#### Data for processing:
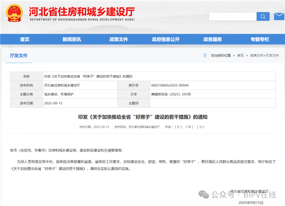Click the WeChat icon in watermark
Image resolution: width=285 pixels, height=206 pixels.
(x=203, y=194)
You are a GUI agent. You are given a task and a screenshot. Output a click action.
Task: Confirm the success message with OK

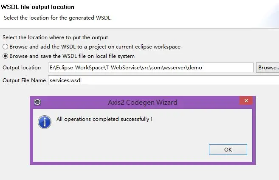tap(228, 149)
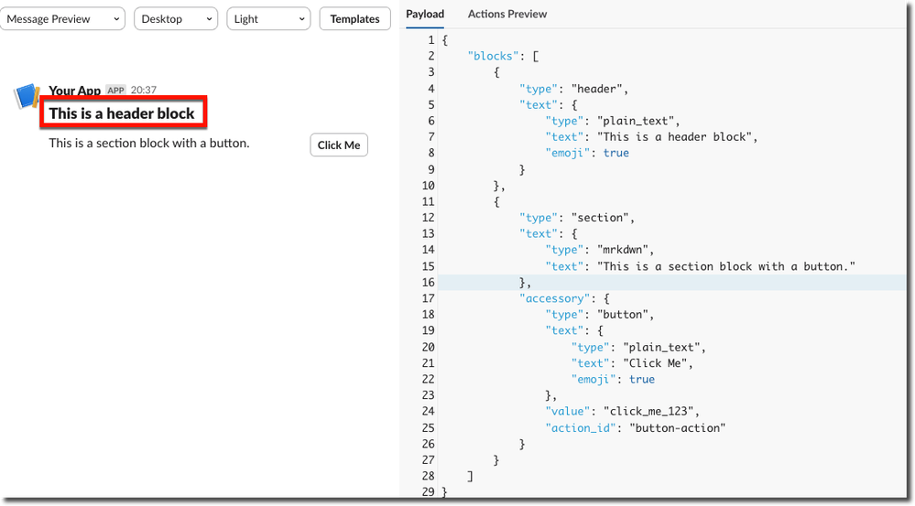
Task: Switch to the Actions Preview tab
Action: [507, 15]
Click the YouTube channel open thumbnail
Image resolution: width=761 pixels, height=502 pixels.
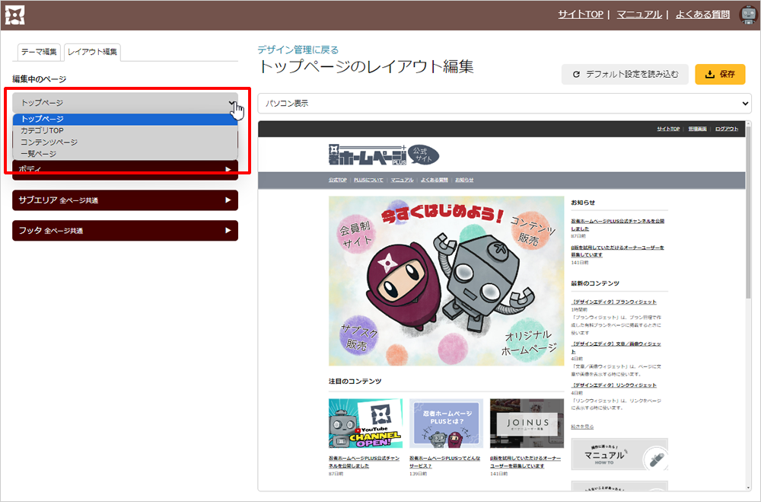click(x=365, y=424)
==
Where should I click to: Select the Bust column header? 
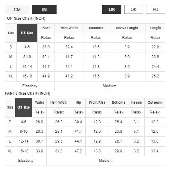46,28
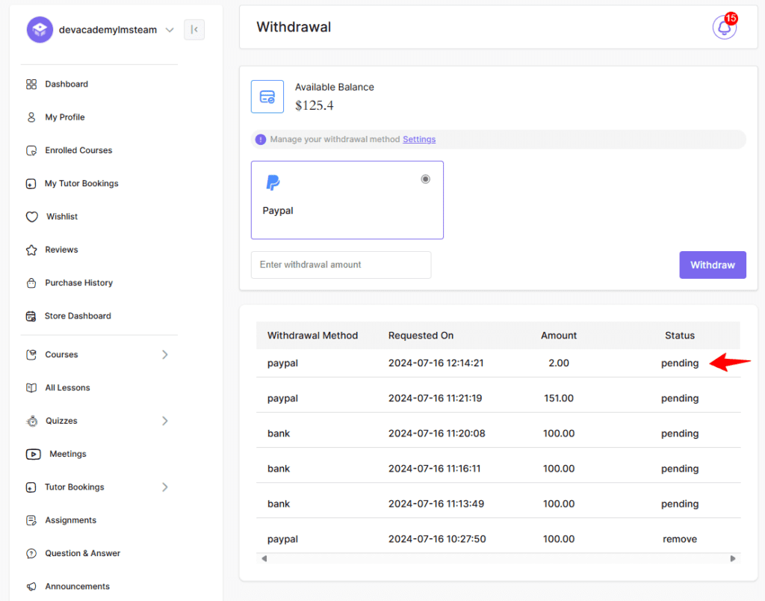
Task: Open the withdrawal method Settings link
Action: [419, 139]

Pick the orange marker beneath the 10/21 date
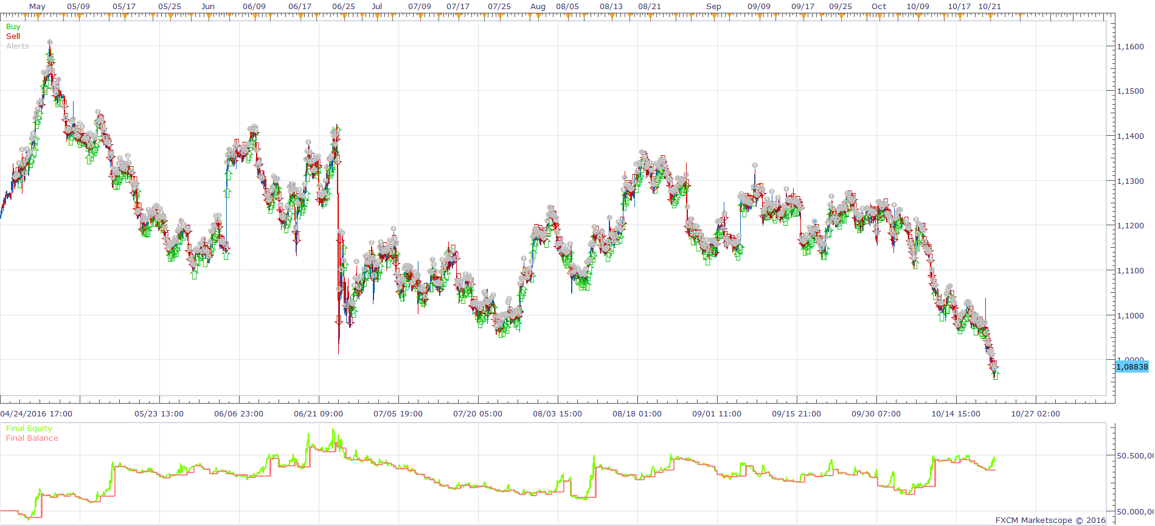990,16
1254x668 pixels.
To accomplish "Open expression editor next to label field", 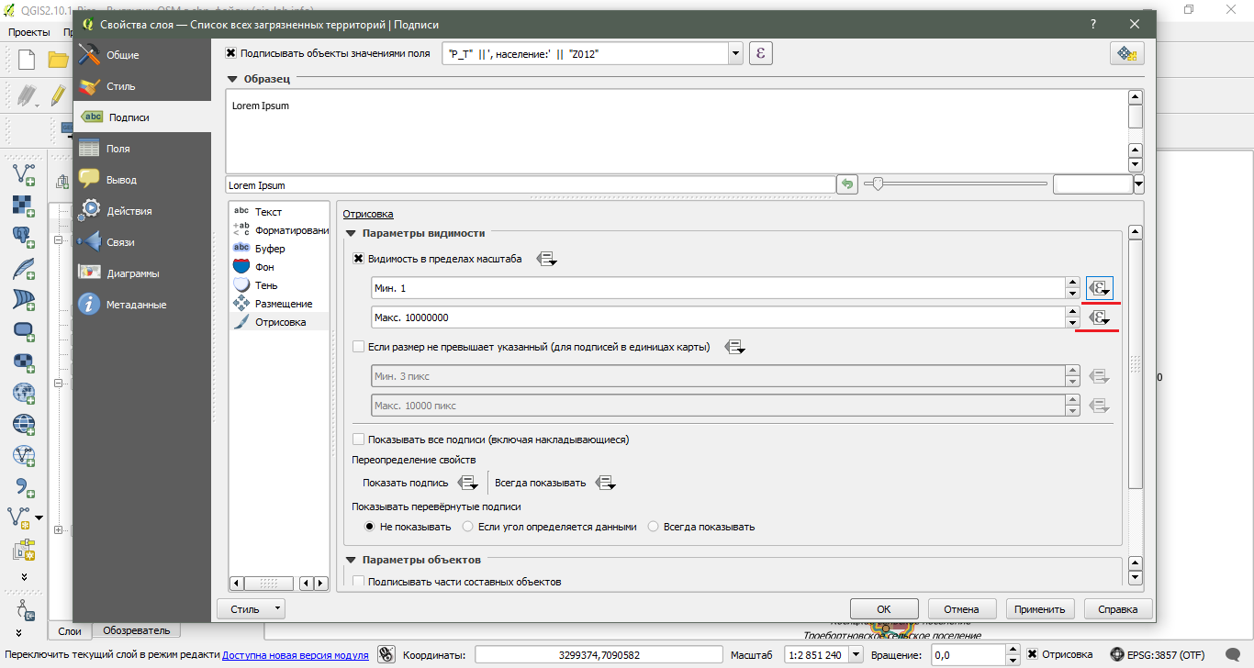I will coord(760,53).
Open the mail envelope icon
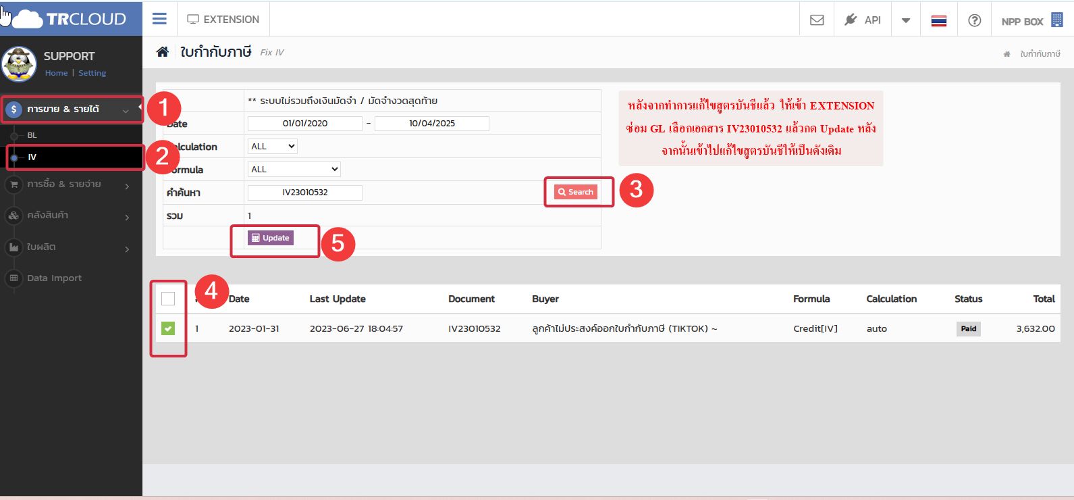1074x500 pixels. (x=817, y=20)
* * *
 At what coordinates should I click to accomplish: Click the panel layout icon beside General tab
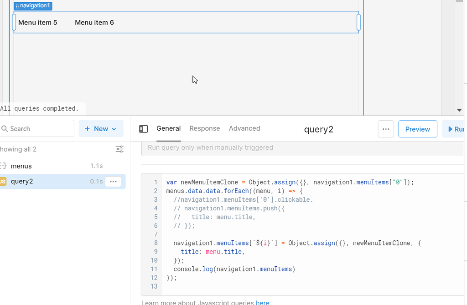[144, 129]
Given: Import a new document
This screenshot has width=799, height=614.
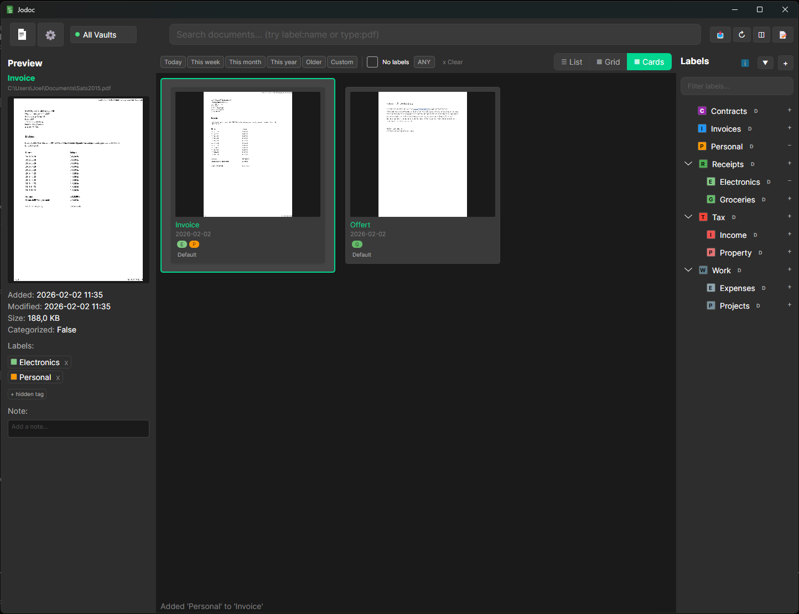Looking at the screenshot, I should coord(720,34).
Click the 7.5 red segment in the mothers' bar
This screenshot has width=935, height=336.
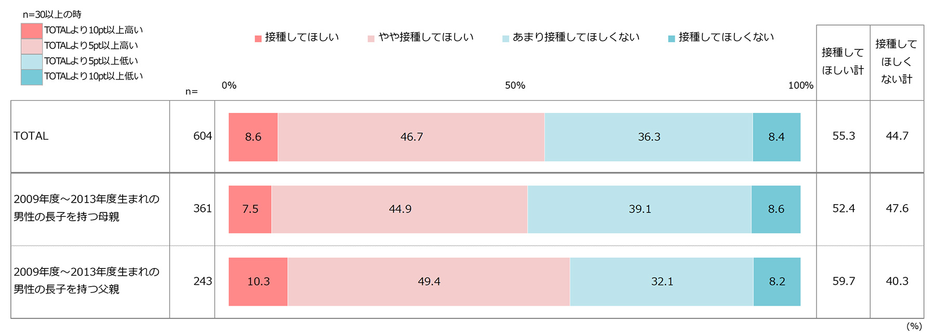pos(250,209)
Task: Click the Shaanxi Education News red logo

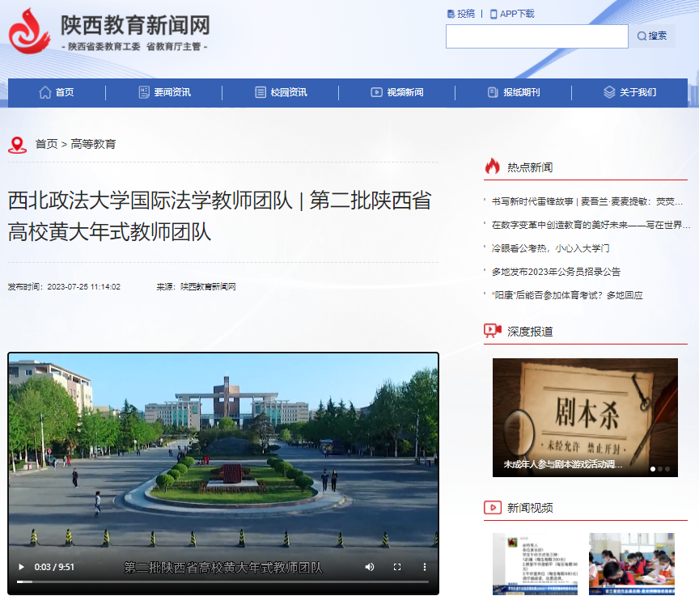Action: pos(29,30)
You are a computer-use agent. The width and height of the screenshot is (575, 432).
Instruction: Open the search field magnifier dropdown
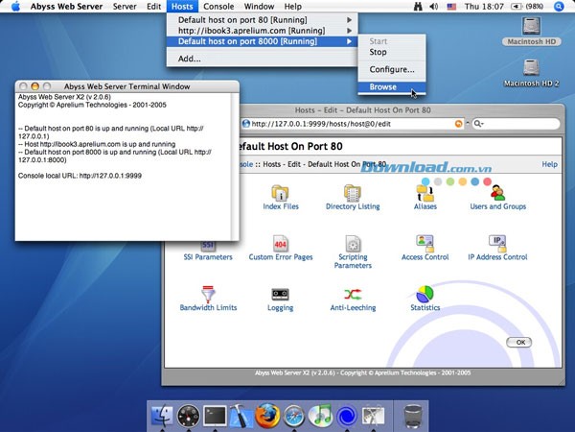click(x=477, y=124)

#### What is needed:
Repeat the lines starting with the line with "At what coordinates" and going on through the line with "click(x=477, y=124)", and switch "magnifier" to "lens" while keeping everything else the same. Leave the pictures out of your answer.

#### Solution for this task:
 At what coordinates should I click to accomplish: Click the panel layout icon beside General tab
[144, 129]
Given: Import a new document
This screenshot has width=799, height=614.
Looking at the screenshot, I should coord(720,34).
Click the 7.5 red segment in the mothers' bar
This screenshot has width=935, height=336.
pos(250,209)
Task: Click the Shaanxi Education News red logo

Action: pos(29,30)
You are a computer-use agent. The width and height of the screenshot is (575, 432).
Instruction: Open the search field lens dropdown
click(x=477, y=124)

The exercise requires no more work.